In his chapter, "The Olive Tree and Olive Shoots" (chapter 7) of his book To A Thousand Generations: Infant Baptism - Covenant Mercy to the Children of God, Doug Wilson argues from Romans 11 that the apostle Paul's teaching on the grafting in of the Gentiles into the people of God, out of which the Jews have been broken off, implies that there is one people of God and that the nature of this people has not changed over the change from Old Covenant to New Covenant.  In a key sentence he writes, "Paul is arguing" in Romans 11 "that the nature of the tree has not been changed by the transition from the Levitical administration to the New Covenant" (p. 90).  Of course the way this plays into his case for infant baptism is that if the nature of the people of God has not changed, then the terms of entrance into it as well as exclusion from it are the same.

The problem with this argument is two-fold. One is that Paul is using metaphorical language and it is a mistake to squeeze the metaphor of meaning at every point, which is what Wilson seems to be doing.  The second problem is that Paul is not in fact arguing that "the nature of the tree has not been changed."  That is not his argument at all.  He is arguing that the pride and presumption of the Jews led to their downfall and that if the Gentiles don't watch out it will be their downfall to.  That's Paul's point; it is not about the nature of the one people of God.

Because that's not Paul's point, we have to be careful that we don't read into the imagery more than what is there.  But here is another instance where Wilson has reached a conclusion that is not demanded by the evidence.  The fact of the matter is that many Baptists (myself included) would not dispute that there is one people of God.  What we would dispute is that this implies that the nature of the people of God has remained unchanged across the covenants.  Stephen Wellum argues: 

No doubt there is only one people of God throughout the ages; that is not in dispute. However, in the OT promise of the new covenant (Jer 31:29–34) and its fulfillment in Christ (see Luke 22:20; Heb 8–10), the nature of the covenant communities are not the same, which entails a difference in the meaning and application of the covenant sign. Specifically, the change is found in the shift from a mixed community to that of a regenerate community with the crucial implication that under the new covenant, the covenant sign must only be applied to those who are in that covenant, namely, believers. [Schreiner, Thomas R.; Wright, Shawn; Clendenen, E. Ray. Believer's Baptism: Sign of the New Covenant in Christ (New American Commentary Studies in Bible and Theology Book 2) (p. 138). B&H Publishing Group. Kindle Edition.] 

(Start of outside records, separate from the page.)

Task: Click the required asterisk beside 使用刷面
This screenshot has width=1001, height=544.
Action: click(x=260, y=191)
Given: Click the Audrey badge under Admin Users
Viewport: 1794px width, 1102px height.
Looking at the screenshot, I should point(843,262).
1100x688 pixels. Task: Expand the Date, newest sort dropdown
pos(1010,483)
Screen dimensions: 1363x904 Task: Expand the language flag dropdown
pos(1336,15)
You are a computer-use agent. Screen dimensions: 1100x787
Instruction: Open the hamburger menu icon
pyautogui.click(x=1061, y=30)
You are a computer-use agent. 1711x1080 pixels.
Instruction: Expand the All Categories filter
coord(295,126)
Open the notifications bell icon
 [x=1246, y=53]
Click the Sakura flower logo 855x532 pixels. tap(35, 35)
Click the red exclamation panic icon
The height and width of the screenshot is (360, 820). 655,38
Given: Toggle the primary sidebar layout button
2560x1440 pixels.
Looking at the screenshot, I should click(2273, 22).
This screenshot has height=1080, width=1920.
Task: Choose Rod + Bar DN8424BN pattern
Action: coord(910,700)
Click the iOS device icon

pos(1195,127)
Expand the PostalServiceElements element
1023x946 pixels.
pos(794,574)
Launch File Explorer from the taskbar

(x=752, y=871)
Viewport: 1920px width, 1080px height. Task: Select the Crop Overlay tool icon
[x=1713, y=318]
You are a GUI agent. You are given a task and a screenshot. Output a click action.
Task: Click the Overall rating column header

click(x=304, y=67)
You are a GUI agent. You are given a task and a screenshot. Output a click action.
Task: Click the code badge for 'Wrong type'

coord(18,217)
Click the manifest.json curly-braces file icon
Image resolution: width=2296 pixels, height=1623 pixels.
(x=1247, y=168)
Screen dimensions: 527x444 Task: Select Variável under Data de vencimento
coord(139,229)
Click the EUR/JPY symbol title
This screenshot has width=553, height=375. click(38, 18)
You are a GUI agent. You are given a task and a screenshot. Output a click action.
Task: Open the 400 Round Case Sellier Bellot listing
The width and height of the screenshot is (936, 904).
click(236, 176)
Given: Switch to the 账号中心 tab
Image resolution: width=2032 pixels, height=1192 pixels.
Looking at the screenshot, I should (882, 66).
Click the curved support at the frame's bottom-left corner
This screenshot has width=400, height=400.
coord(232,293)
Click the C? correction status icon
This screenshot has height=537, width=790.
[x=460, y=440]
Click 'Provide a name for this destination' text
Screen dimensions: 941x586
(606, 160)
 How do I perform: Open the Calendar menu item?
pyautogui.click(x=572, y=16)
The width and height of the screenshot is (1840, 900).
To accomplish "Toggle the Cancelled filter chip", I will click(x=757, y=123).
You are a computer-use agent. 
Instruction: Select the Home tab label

This is exactly right.  Again, Wilson wants to flatten the distinctions between the covenants in a way not warranted by Scripture.  

What is really happening in Paul's day, and what constitutes the background to what Paul is talking about in Romans 11, is this.  The Old Covenant which constituted the nation of Israel as God's people was being abrogated.  The New Covenant was inaugurated and the New Covenant community, the church, established.  In God's plan and because of the Jew's unbelief, Israel was cut out of the people of God and by and large did not become a part of the church.  This is symbolized by the natural branches being cut out.  The Gentiles, through faith in Christ, were grafted into the people of God, now determined by the church, a community which is only entered into by faith.  This is fully consistent with the Baptist position, the one I believe is more faithful to the Scriptural evidence.   

One question I think needs to be asked is this: were the Jews cut out of the church?  The answer is no.  The Jews who were cut out because of unbelief were actually never a part of the church.  They were considered part of the people of God (the olive tree) insofar as they were members of the Old Covenant community.  You cannot therefore infer from how they came to be on the tree in the first place to the nature of covenantal membership for the Gentiles which is determined by the New Covenant.

This passage is explicitly about faith and unbelief.  Paul's point is not that babies should be members of the covenant, but that if you do not believe you fall under God's judgment.  On the other hand, if you have faith in Christ you are grafted onto the church.  And this is fully consistent with the Baptist position.